* [WHAT THE EXERCISE ASKS]: Render every line of the data below as a JSON list of strings, one string per line, with blank lines omitted.

--

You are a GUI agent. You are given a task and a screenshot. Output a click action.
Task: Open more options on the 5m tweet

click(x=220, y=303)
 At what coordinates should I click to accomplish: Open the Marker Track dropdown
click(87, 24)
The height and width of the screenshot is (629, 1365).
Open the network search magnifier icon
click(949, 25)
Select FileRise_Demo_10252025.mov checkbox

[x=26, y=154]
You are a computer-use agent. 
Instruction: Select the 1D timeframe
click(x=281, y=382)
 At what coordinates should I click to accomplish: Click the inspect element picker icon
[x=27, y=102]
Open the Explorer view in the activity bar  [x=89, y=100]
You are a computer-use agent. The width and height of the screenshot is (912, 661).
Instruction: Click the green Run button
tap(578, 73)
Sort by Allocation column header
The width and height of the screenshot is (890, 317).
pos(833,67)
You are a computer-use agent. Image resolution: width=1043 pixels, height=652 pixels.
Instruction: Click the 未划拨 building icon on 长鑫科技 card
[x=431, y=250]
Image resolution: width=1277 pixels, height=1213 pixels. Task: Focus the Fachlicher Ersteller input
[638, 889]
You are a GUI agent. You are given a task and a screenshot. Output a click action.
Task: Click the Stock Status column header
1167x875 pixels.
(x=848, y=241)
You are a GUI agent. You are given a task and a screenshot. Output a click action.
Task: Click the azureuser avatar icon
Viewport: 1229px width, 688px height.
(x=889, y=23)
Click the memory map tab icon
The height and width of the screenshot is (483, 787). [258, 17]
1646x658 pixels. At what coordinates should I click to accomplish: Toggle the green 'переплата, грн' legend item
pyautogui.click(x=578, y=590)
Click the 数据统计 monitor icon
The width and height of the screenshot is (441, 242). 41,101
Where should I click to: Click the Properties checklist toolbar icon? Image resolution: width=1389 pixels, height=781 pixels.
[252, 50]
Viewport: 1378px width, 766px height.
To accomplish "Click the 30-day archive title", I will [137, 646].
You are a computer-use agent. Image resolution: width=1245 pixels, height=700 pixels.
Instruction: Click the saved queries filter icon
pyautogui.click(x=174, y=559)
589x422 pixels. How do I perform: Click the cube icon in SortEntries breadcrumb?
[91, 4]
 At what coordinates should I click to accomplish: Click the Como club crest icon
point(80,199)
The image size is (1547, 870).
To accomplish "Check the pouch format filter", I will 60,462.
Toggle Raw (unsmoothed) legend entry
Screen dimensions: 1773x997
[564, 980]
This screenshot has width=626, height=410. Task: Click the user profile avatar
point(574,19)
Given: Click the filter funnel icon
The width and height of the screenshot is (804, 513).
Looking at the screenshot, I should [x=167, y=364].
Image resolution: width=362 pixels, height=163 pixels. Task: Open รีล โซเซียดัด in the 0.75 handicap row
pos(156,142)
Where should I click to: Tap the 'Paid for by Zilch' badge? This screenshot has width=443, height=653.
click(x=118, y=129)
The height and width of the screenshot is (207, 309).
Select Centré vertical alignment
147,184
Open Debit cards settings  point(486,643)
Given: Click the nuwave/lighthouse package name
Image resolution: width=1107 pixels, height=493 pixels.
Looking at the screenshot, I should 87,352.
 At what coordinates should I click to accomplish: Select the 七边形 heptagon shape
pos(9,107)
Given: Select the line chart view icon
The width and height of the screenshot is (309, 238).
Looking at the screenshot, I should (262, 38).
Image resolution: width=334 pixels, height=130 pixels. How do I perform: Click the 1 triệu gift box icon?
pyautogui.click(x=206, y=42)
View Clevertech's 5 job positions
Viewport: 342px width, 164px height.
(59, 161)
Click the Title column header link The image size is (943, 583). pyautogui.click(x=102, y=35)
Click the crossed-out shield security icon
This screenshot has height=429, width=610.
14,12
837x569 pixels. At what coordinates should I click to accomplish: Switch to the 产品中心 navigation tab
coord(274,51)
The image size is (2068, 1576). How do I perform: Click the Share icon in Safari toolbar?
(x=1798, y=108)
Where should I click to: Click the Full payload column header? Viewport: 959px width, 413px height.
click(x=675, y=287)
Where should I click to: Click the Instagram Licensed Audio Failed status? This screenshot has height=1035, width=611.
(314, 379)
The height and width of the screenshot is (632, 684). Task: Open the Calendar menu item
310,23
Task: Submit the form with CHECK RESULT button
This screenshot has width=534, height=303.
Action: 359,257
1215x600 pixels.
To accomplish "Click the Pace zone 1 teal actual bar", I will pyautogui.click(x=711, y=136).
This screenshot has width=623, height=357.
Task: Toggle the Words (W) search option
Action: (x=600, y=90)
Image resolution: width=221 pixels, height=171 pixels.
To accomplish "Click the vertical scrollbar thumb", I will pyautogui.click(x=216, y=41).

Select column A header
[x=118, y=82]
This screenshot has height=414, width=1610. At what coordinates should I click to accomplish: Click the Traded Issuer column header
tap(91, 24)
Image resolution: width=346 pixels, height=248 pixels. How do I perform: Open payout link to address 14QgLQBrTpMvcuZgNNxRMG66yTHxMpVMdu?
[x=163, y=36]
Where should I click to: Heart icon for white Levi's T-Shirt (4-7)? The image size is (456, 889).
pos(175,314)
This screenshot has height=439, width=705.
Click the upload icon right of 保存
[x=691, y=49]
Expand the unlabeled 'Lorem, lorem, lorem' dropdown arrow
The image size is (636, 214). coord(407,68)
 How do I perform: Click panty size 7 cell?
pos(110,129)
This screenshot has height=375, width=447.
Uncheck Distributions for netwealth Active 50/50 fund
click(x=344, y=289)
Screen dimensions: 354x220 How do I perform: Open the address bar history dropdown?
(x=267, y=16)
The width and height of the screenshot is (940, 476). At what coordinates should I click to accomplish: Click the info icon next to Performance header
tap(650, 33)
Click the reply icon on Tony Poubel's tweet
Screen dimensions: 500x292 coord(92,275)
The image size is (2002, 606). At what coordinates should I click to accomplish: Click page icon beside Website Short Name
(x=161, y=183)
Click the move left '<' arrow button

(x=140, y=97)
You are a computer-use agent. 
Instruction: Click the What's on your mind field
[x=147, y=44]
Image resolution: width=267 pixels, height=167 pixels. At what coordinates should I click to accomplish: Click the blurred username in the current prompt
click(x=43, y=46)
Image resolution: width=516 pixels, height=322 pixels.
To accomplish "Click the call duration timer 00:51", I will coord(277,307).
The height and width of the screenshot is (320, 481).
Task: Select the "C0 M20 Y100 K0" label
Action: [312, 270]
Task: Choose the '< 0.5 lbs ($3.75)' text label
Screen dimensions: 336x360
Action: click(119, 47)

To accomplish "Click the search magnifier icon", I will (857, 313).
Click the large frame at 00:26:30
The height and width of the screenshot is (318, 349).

--

* [THE RESPONSE]:
[
  "You are a GUI agent. You are given a task and a screenshot. Output a click action.",
  "Task: Open more options on the 5m tweet",
  "click(x=220, y=303)",
  " At what coordinates should I click to accomplish: Open the Marker Track dropdown",
  "click(87, 24)",
  "The height and width of the screenshot is (629, 1365).",
  "Open the network search magnifier icon",
  "click(949, 25)",
  "Select FileRise_Demo_10252025.mov checkbox",
  "[x=26, y=154]",
  "You are a computer-use agent. ",
  "Instruction: Select the 1D timeframe",
  "click(x=281, y=382)",
  " At what coordinates should I click to accomplish: Click the inspect element picker icon",
  "[x=27, y=102]",
  "Open the Explorer view in the activity bar  [x=89, y=100]",
  "You are a computer-use agent. The width and height of the screenshot is (912, 661).",
  "Instruction: Click the green Run button",
  "tap(578, 73)",
  "Sort by Allocation column header",
  "The width and height of the screenshot is (890, 317).",
  "pos(833,67)",
  "You are a computer-use agent. Image resolution: width=1043 pixels, height=652 pixels.",
  "Instruction: Click the 未划拨 building icon on 长鑫科技 card",
  "[x=431, y=250]",
  "Image resolution: width=1277 pixels, height=1213 pixels. Task: Focus the Fachlicher Ersteller input",
  "[638, 889]",
  "You are a GUI agent. You are given a task and a screenshot. Output a click action.",
  "Task: Click the Stock Status column header",
  "1167x875 pixels.",
  "(x=848, y=241)",
  "You are a GUI agent. You are given a task and a screenshot. Output a click action.",
  "Task: Click the azureuser avatar icon",
  "Viewport: 1229px width, 688px height.",
  "(x=889, y=23)",
  "Click the memory map tab icon",
  "The height and width of the screenshot is (483, 787). [258, 17]",
  "1646x658 pixels. At what coordinates should I click to accomplish: Toggle the green 'переплата, грн' legend item",
  "pyautogui.click(x=578, y=590)",
  "Click the 数据统计 monitor icon",
  "The width and height of the screenshot is (441, 242). 41,101",
  "Where should I click to: Click the Properties checklist toolbar icon? Image resolution: width=1389 pixels, height=781 pixels.",
  "[252, 50]",
  "Viewport: 1378px width, 766px height.",
  "To accomplish \"Click the 30-day archive title\", I will [137, 646].",
  "You are a computer-use agent. Image resolution: width=1245 pixels, height=700 pixels.",
  "Instruction: Click the saved queries filter icon",
  "pyautogui.click(x=174, y=559)",
  "589x422 pixels. How do I perform: Click the cube icon in SortEntries breadcrumb?",
  "[91, 4]",
  " At what coordinates should I click to accomplish: Click the Como club crest icon",
  "point(80,199)",
  "The image size is (1547, 870).",
  "To accomplish \"Check the pouch format filter\", I will 60,462.",
  "Toggle Raw (unsmoothed) legend entry",
  "Screen dimensions: 1773x997",
  "[564, 980]",
  "This screenshot has width=626, height=410. Task: Click the user profile avatar",
  "point(574,19)",
  "Given: Click the filter funnel icon",
  "The width and height of the screenshot is (804, 513).",
  "Looking at the screenshot, I should [x=167, y=364].",
  "Image resolution: width=362 pixels, height=163 pixels. Task: Open รีล โซเซียดัด in the 0.75 handicap row",
  "pos(156,142)",
  "Where should I click to: Tap the 'Paid for by Zilch' badge? This screenshot has width=443, height=653.",
  "click(x=118, y=129)",
  "The height and width of the screenshot is (207, 309).",
  "Select Centré vertical alignment",
  "147,184",
  "Open Debit cards settings  point(486,643)",
  "Given: Click the nuwave/lighthouse package name",
  "Image resolution: width=1107 pixels, height=493 pixels.",
  "Looking at the screenshot, I should 87,352.",
  " At what coordinates should I click to accomplish: Select the 七边形 heptagon shape",
  "pos(9,107)",
  "Given: Select the line chart view icon",
  "The width and height of the screenshot is (309, 238).",
  "Looking at the screenshot, I should (262, 38).",
  "Image resolution: width=334 pixels, height=130 pixels. How do I perform: Click the 1 triệu gift box icon?",
  "pyautogui.click(x=206, y=42)",
  "View Clevertech's 5 job positions",
  "Viewport: 342px width, 164px height.",
  "(59, 161)",
  "Click the Title column header link The image size is (943, 583). pyautogui.click(x=102, y=35)",
  "Click the crossed-out shield security icon",
  "This screenshot has height=429, width=610.",
  "14,12",
  "837x569 pixels. At what coordinates should I click to accomplish: Switch to the 产品中心 navigation tab",
  "coord(274,51)",
  "The image size is (2068, 1576). How do I perform: Click the Share icon in Safari toolbar?",
  "(x=1798, y=108)",
  "Where should I click to: Click the Full payload column header? Viewport: 959px width, 413px height.",
  "click(x=675, y=287)",
  "Where should I click to: Click the Instagram Licensed Audio Failed status? This screenshot has height=1035, width=611.",
  "(314, 379)",
  "The height and width of the screenshot is (632, 684). Task: Open the Calendar menu item",
  "310,23",
  "Task: Submit the form with CHECK RESULT button",
  "This screenshot has width=534, height=303.",
  "Action: 359,257",
  "1215x600 pixels.",
  "To accomplish \"Click the Pace zone 1 teal actual bar\", I will pyautogui.click(x=711, y=136).",
  "This screenshot has width=623, height=357.",
  "Task: Toggle the Words (W) search option",
  "Action: (x=600, y=90)",
  "Image resolution: width=221 pixels, height=171 pixels.",
  "To accomplish \"Click the vertical scrollbar thumb\", I will pyautogui.click(x=216, y=41).",
  "Select column A header",
  "[x=118, y=82]",
  "This screenshot has height=414, width=1610. At what coordinates should I click to accomplish: Click the Traded Issuer column header",
  "tap(91, 24)",
  "Image resolution: width=346 pixels, height=248 pixels. How do I perform: Open payout link to address 14QgLQBrTpMvcuZgNNxRMG66yTHxMpVMdu?",
  "[x=163, y=36]",
  "Where should I click to: Heart icon for white Levi's T-Shirt (4-7)? The image size is (456, 889).",
  "pos(175,314)",
  "This screenshot has height=439, width=705.",
  "Click the upload icon right of 保存",
  "[x=691, y=49]",
  "Expand the unlabeled 'Lorem, lorem, lorem' dropdown arrow",
  "The image size is (636, 214). coord(407,68)",
  " How do I perform: Click panty size 7 cell?",
  "pos(110,129)",
  "This screenshot has height=375, width=447.",
  "Uncheck Distributions for netwealth Active 50/50 fund",
  "click(x=344, y=289)",
  "Screen dimensions: 354x220 How do I perform: Open the address bar history dropdown?",
  "(x=267, y=16)",
  "The width and height of the screenshot is (940, 476). At what coordinates should I click to accomplish: Click the info icon next to Performance header",
  "tap(650, 33)",
  "Click the reply icon on Tony Poubel's tweet",
  "Screen dimensions: 500x292 coord(92,275)",
  "The image size is (2002, 606). At what coordinates should I click to accomplish: Click page icon beside Website Short Name",
  "(x=161, y=183)",
  "Click the move left '<' arrow button",
  "(x=140, y=97)",
  "You are a computer-use agent. ",
  "Instruction: Click the What's on your mind field",
  "[x=147, y=44]",
  "Image resolution: width=267 pixels, height=167 pixels. At what coordinates should I click to accomplish: Click the blurred username in the current prompt",
  "click(x=43, y=46)",
  "Image resolution: width=516 pixels, height=322 pixels.",
  "To accomplish \"Click the call duration timer 00:51\", I will coord(277,307).",
  "The height and width of the screenshot is (320, 481).",
  "Task: Select the \"C0 M20 Y100 K0\" label",
  "Action: [312, 270]",
  "Task: Choose the '< 0.5 lbs ($3.75)' text label",
  "Screen dimensions: 336x360",
  "Action: click(119, 47)",
  "To accomplish \"Click the search magnifier icon\", I will (857, 313).",
  "Click the large frame at 00:26:30",
  "The height and width of the screenshot is (318, 349)."
]